You are correct, it is grey..I gotta start wearing my reading glasses more often


----------



## Kacey (Jan 27, 2007)

Drac said:


> You are correct, it is grey..I gotta start wearing my reading glasses more often


Since when do reading glasses correct for color blindness?  :idunno:


----------



## bydand (Jan 27, 2007)

Kacey said:


> Since when do reading glasses correct for color blindness?  :idunno:



Remember, this is Drac we are talking about here.  His eyes are different than our mere mortal eyes.


----------



## Bob Hubbard (Jan 27, 2007)

I'm not finding anything on this on any of the support sites, and it only seems to be effecting a few people.

This error message ""You do not have permission to perform this action. Please refresh the page and login before trying again"" says the board thinks you're not logged in.

Based on the few samples, the base browser effected seems to be IE. 

3 things to try:
- Make sure you've checked "Remember Me" on login
- Set MartialTalk.com to a trusted zone
- Clear cache, restart browser.

Sorry, need more info to move forward.


----------



## bydand (Jan 27, 2007)

Bob Hubbard said:


> Based on the few samples, the base browser effected seems to be IE.
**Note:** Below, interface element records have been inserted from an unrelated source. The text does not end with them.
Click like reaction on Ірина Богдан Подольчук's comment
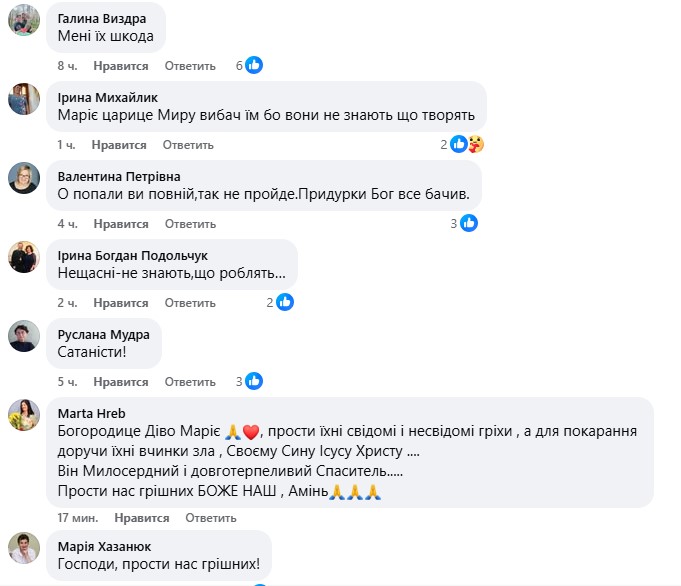 pyautogui.click(x=284, y=302)
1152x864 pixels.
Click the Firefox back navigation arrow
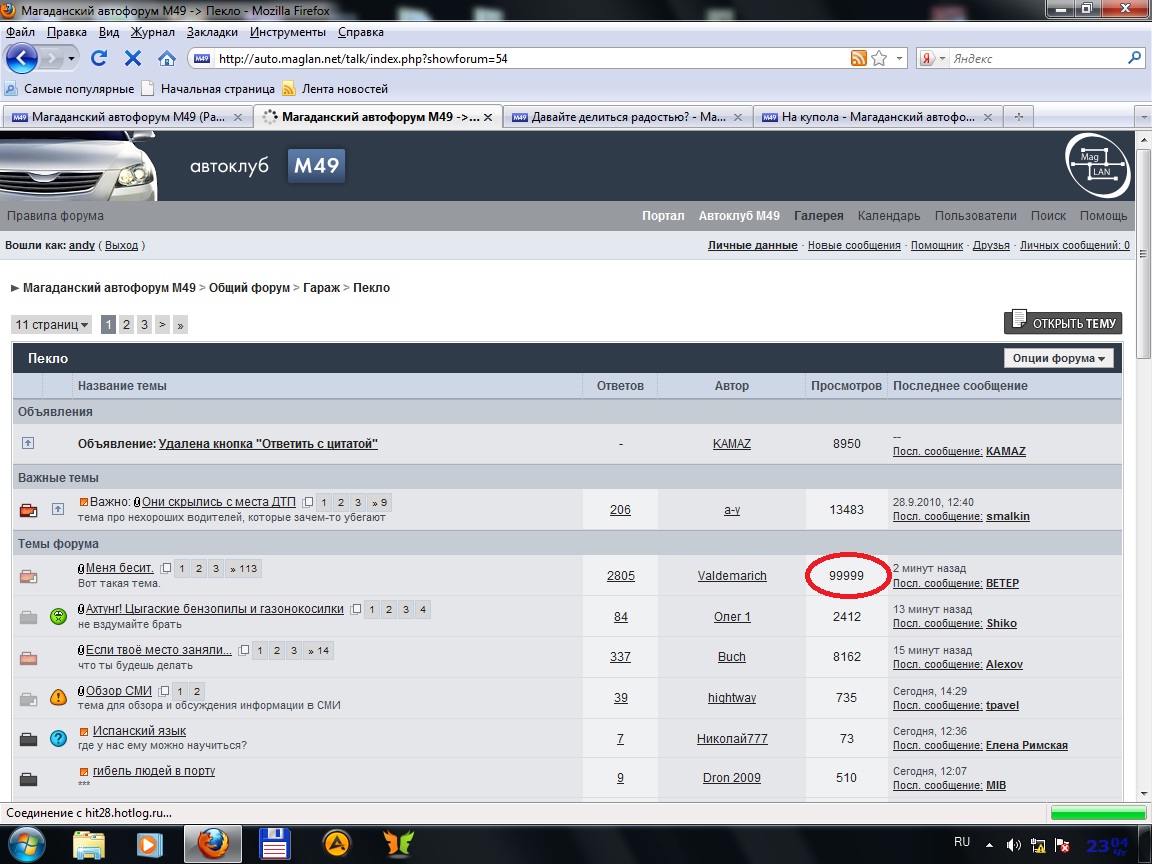click(22, 58)
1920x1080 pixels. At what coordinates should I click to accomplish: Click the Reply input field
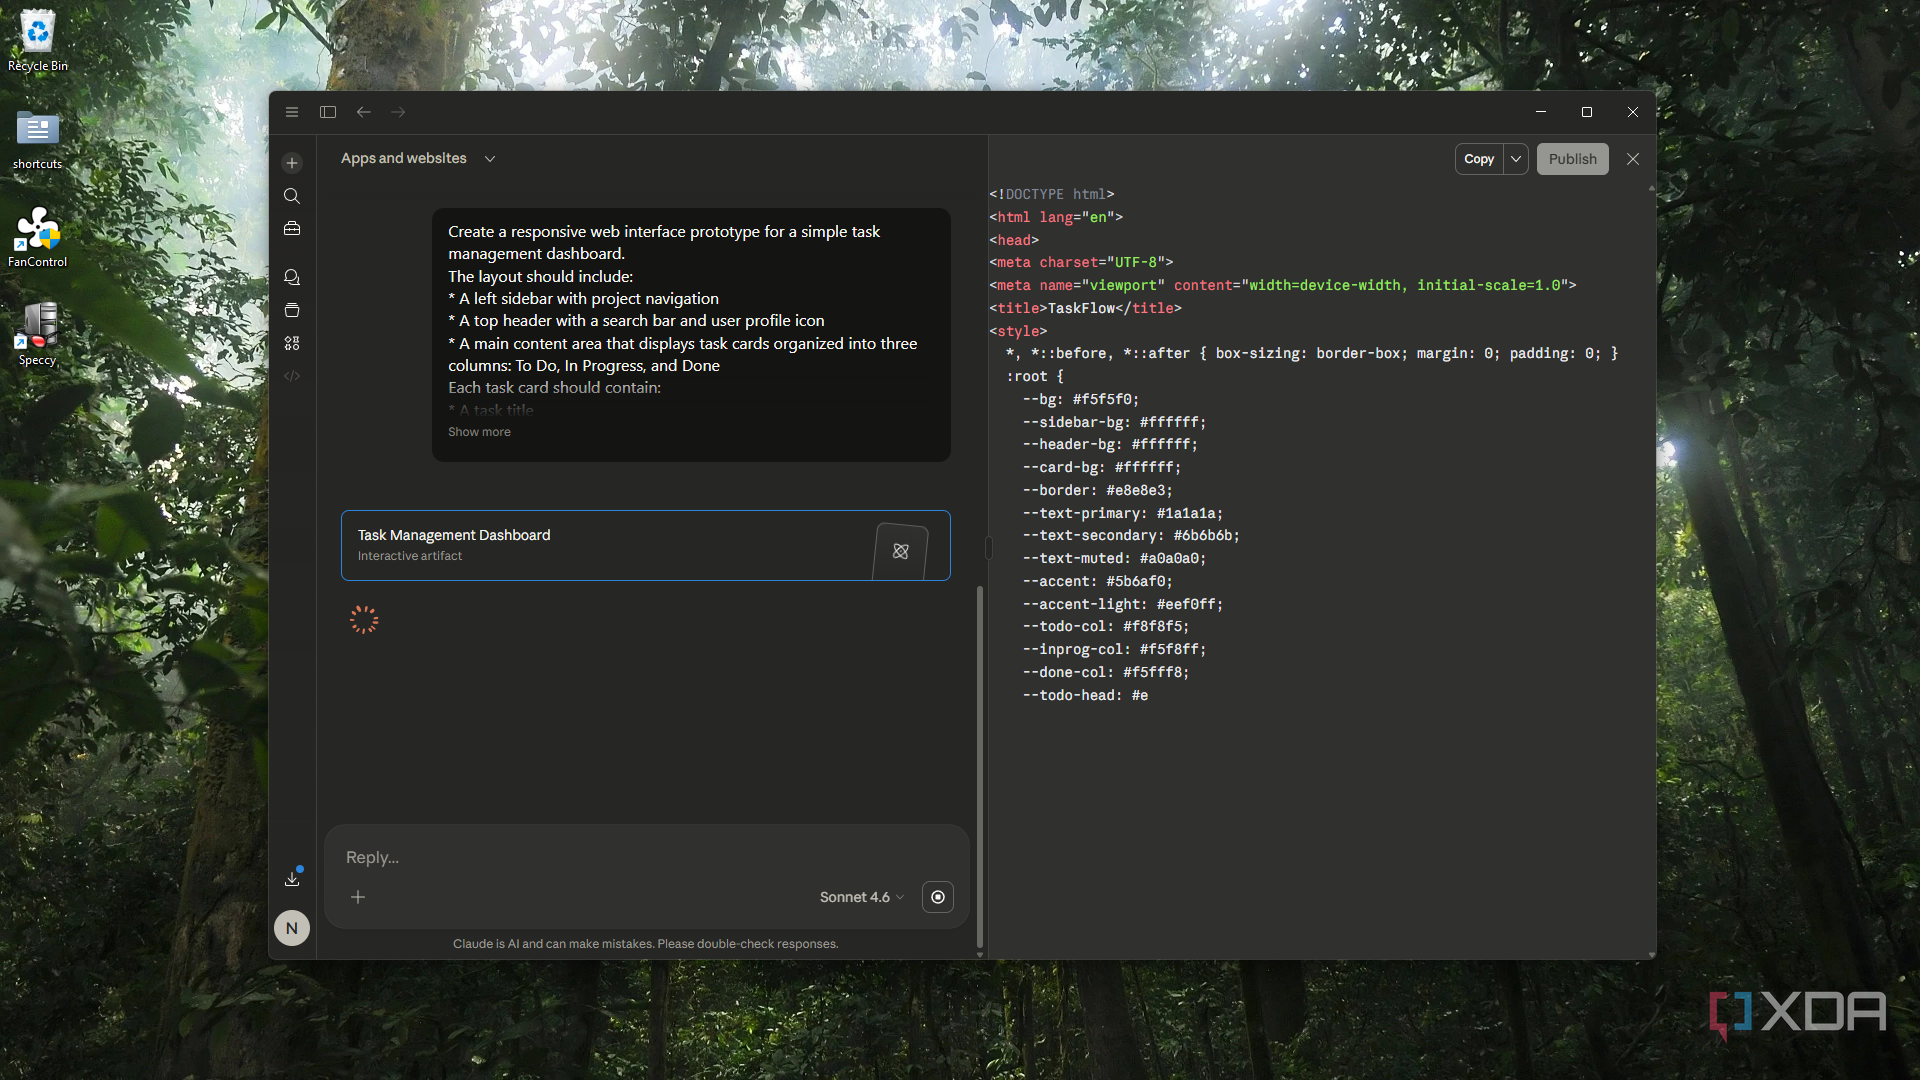click(x=646, y=857)
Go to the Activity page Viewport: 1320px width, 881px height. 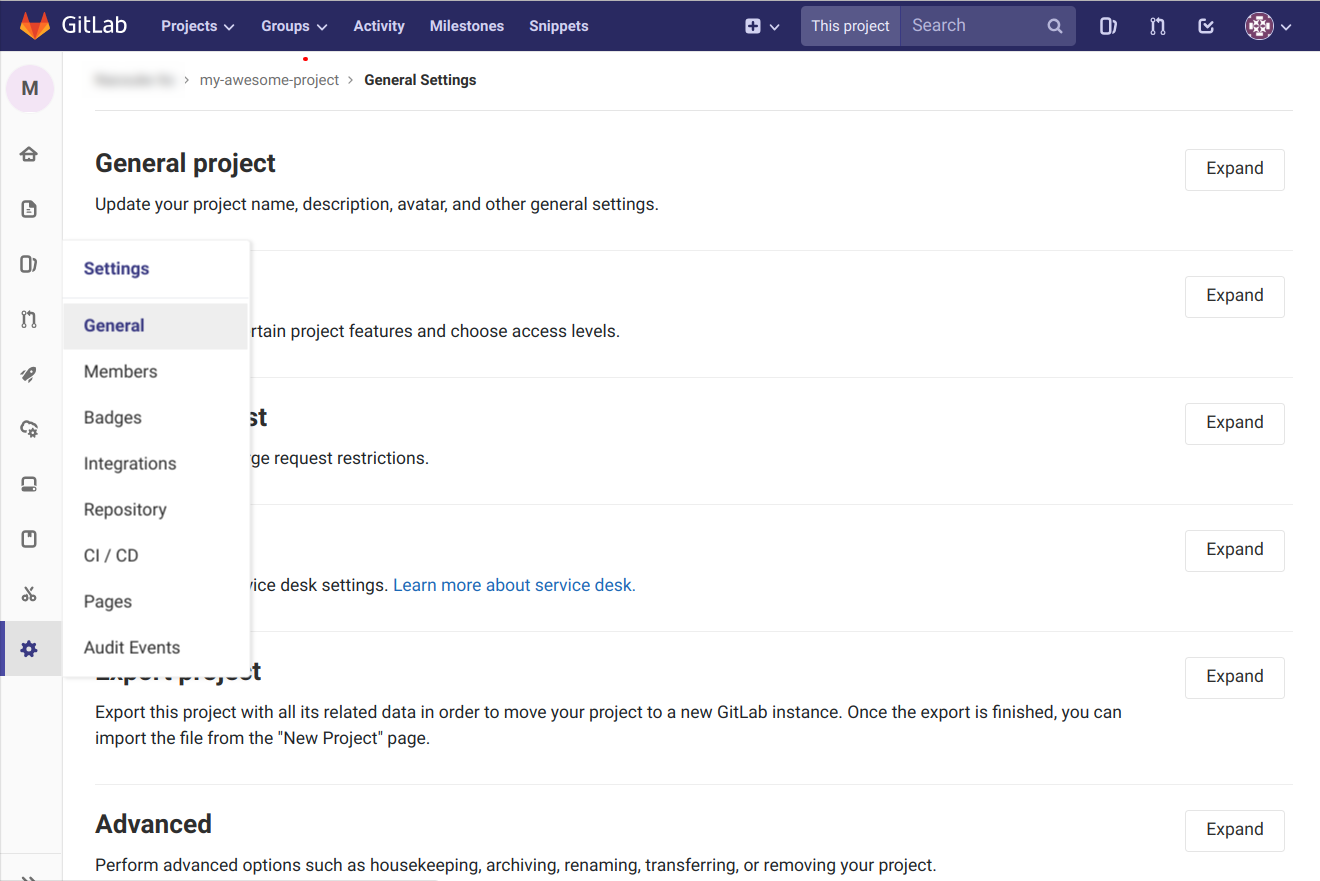coord(378,25)
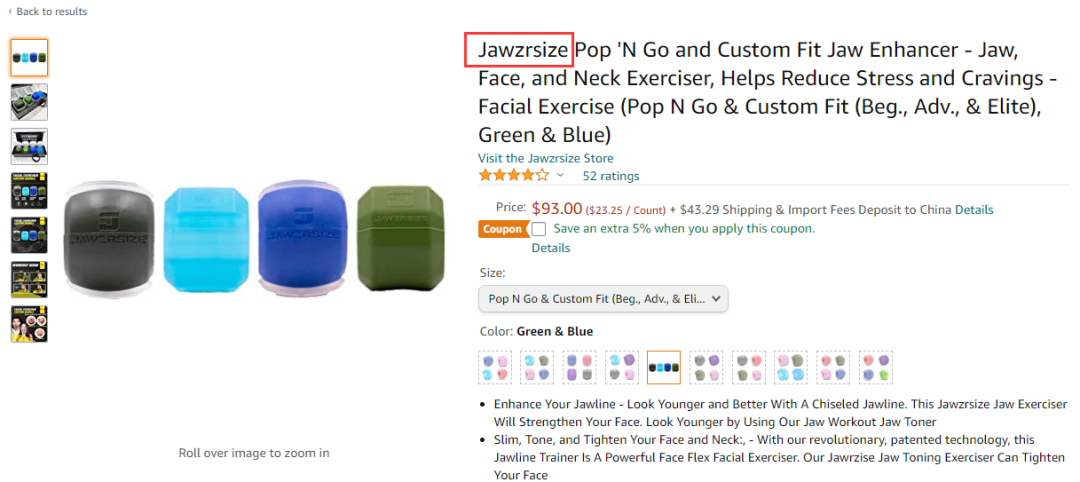Pick the selected Green & Blue swatch
The height and width of the screenshot is (482, 1080).
tap(664, 367)
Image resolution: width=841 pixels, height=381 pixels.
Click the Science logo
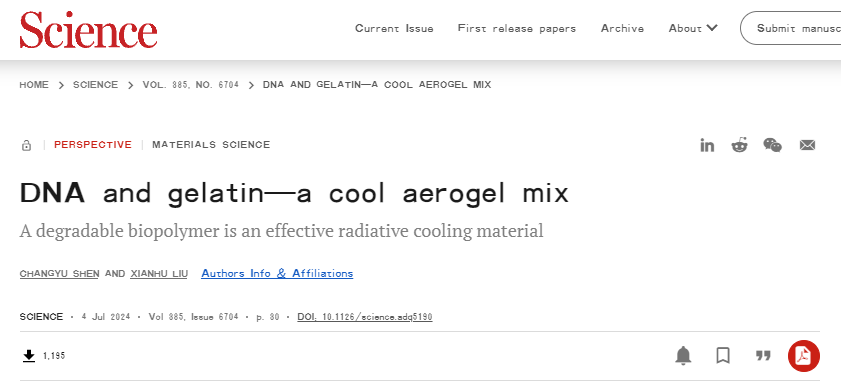point(88,30)
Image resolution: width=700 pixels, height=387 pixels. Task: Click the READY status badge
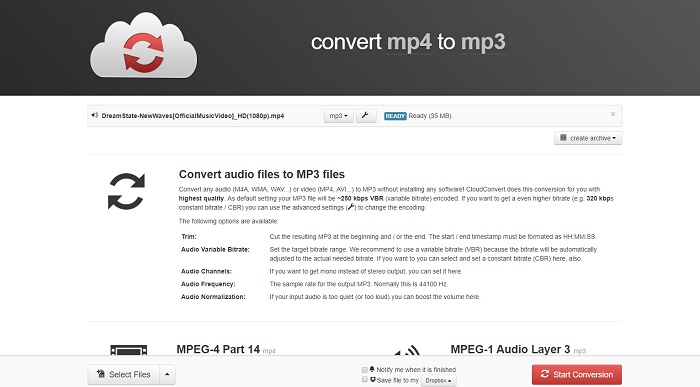[x=395, y=116]
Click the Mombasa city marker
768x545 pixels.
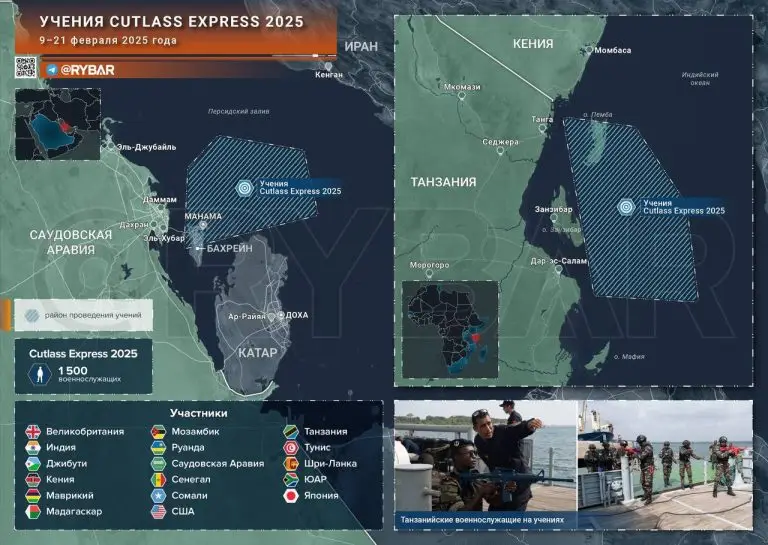(x=589, y=50)
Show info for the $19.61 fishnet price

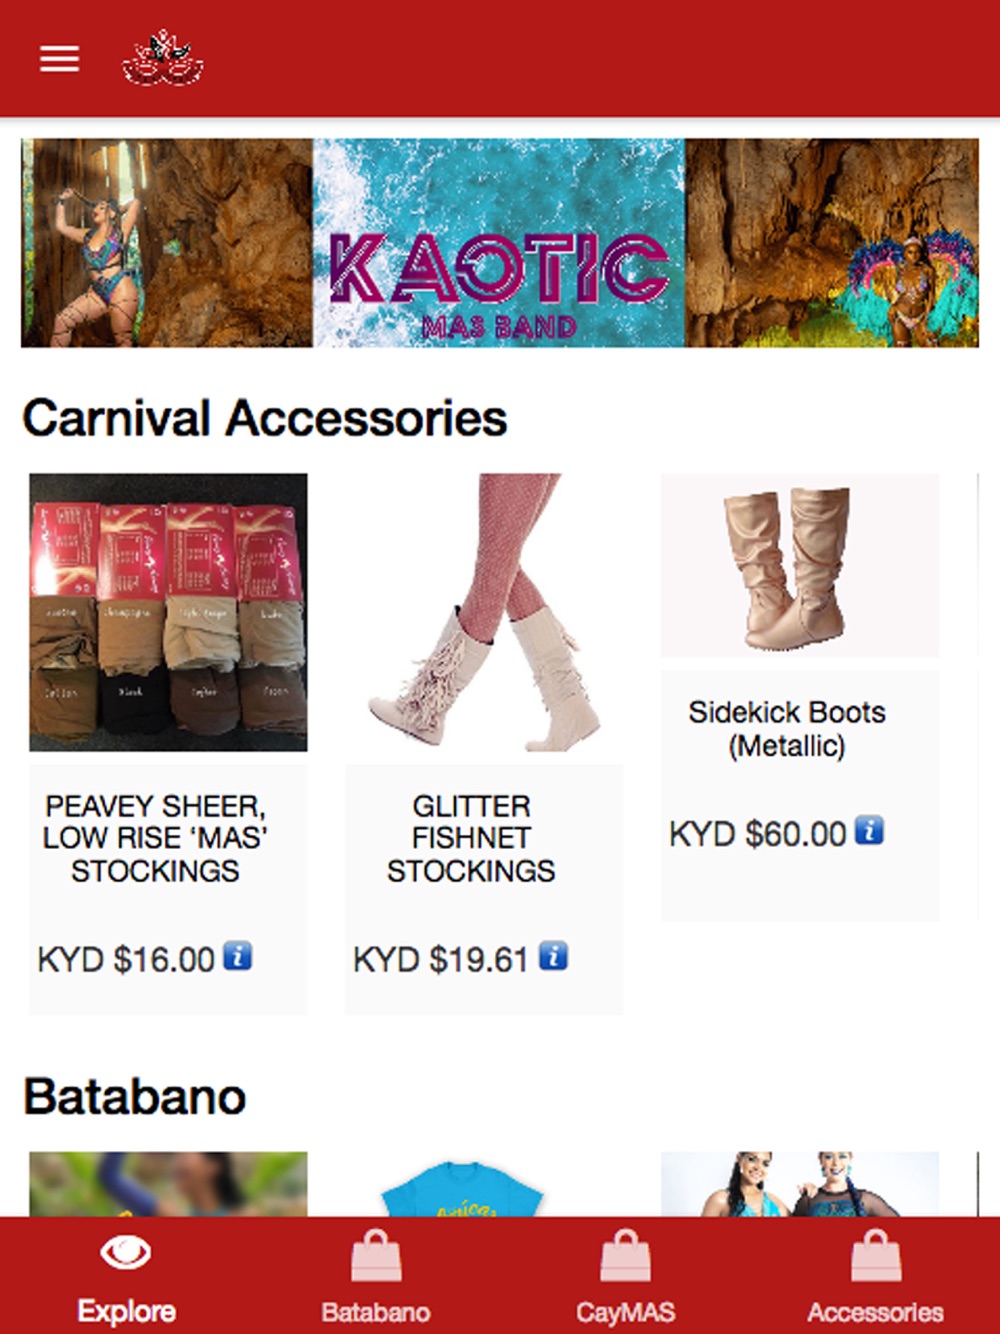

No problems here at all.  Then again I am glad I dumped that POS browser IE and went Firefox a couple of years ago.


----------



## wade (Jan 30, 2007)

Thanks Bob, hitting the "remember me" button has made it work. Gonna go wild!!!!!!!!!!!!! Snzzzzzzzzzzzzzzzzz


----------



## Drac (Jan 30, 2007)

Kacey said:


> Since when do reading glasses correct for color blindness? :idunno:


 
They don't..It was a lame excuse for have the screen brightness level too low.. The reading glasses post was an attempt at humor..Have I failer??


----------



## Ronin Moose (Jan 30, 2007)

Clicking on the "remember me" box did the trick.  And here I thought I was unforgettable?  Thanks....:uhyeah:


----------